§ **Problem to solve**:
Look for "output" in each line of the entries, and return the matching lines.

§ **Source information**:
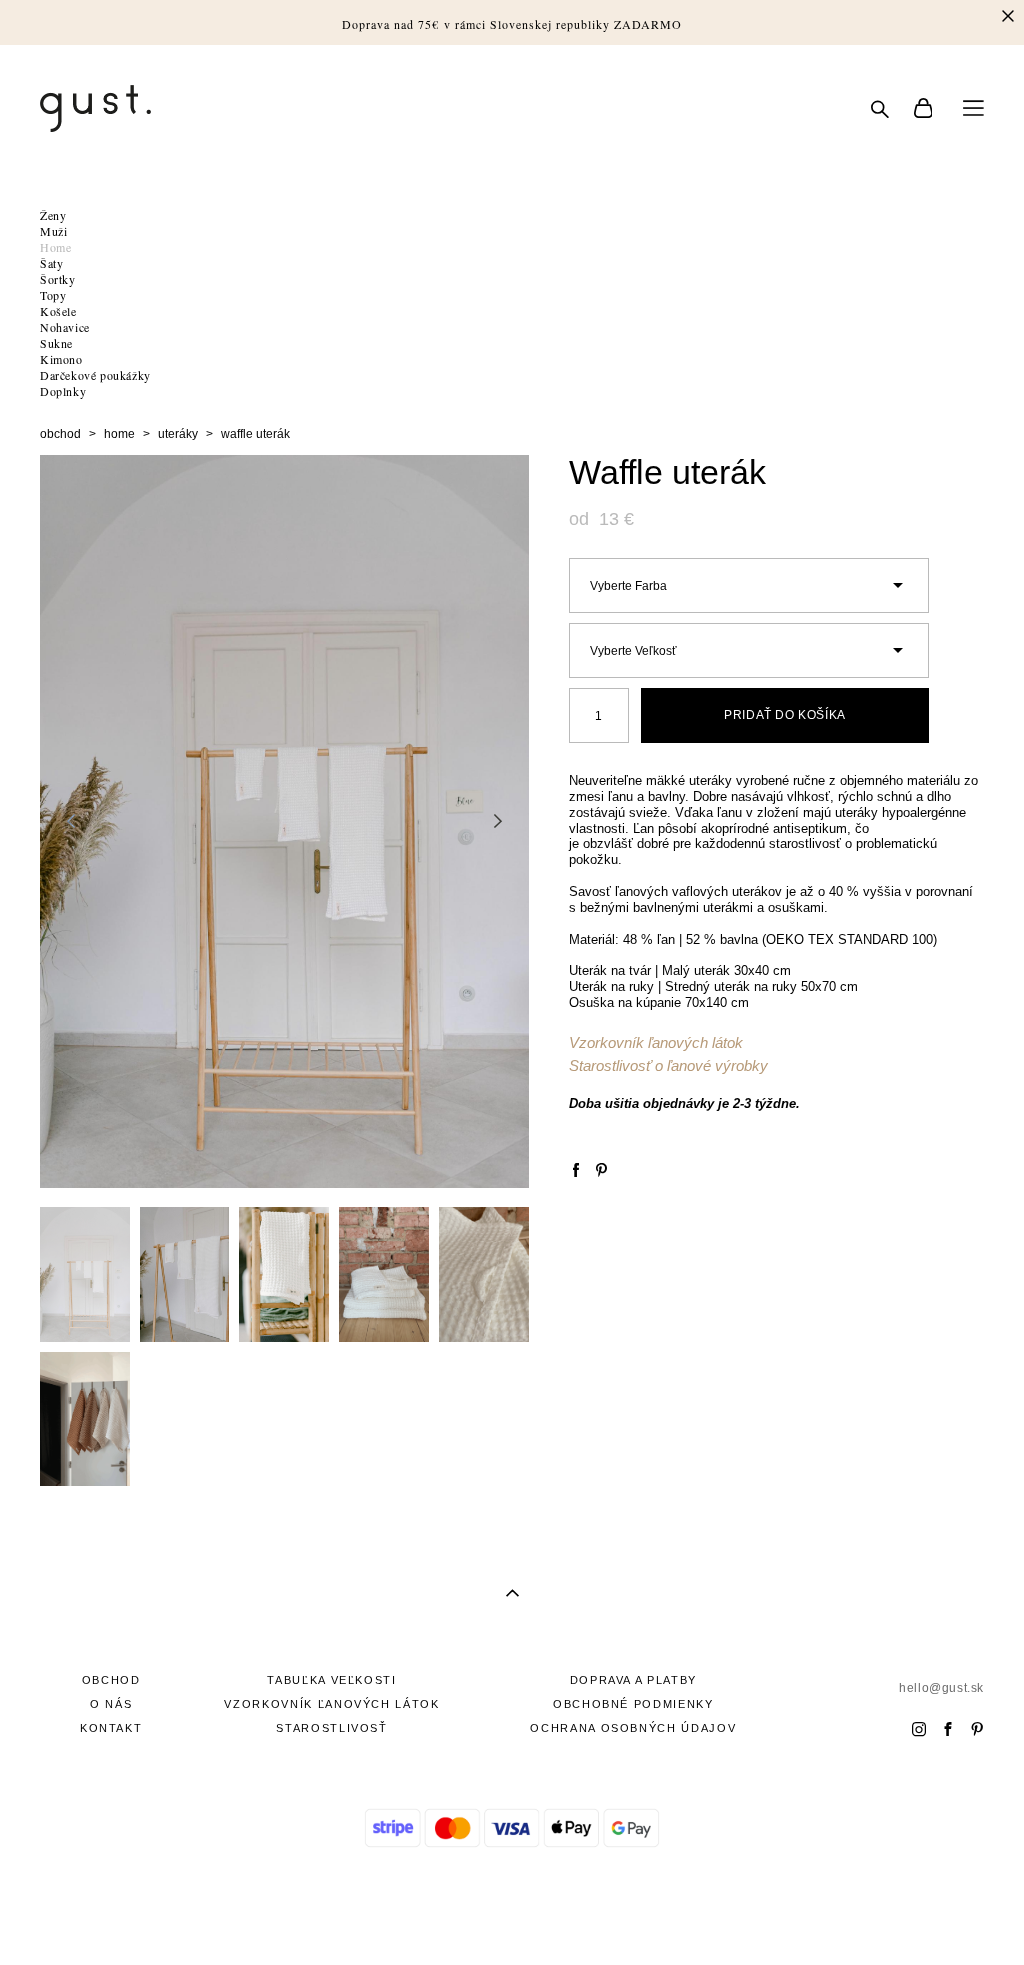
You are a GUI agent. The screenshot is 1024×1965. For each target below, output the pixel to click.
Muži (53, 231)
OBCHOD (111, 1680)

* * *

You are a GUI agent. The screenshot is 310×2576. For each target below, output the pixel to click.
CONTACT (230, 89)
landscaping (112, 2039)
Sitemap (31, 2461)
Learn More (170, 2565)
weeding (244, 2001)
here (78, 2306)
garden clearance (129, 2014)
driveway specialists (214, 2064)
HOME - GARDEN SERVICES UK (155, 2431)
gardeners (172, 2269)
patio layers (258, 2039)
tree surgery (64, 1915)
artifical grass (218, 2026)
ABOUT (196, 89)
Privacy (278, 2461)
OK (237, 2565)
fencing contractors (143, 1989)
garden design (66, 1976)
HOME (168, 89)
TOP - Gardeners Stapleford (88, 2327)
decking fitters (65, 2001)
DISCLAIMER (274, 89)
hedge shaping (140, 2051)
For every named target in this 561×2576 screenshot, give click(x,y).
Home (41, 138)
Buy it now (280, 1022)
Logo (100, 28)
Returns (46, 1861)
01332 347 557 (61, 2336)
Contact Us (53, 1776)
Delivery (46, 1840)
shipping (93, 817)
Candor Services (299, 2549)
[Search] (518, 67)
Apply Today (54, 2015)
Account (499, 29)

§ **Reply to the task**:
You are a GUI agent. The screenshot is 1024×1965. For each target below, output the pixel to click.
You are a GUI agent. The screenshot is 310×2576. For each target below, output the pixel to click.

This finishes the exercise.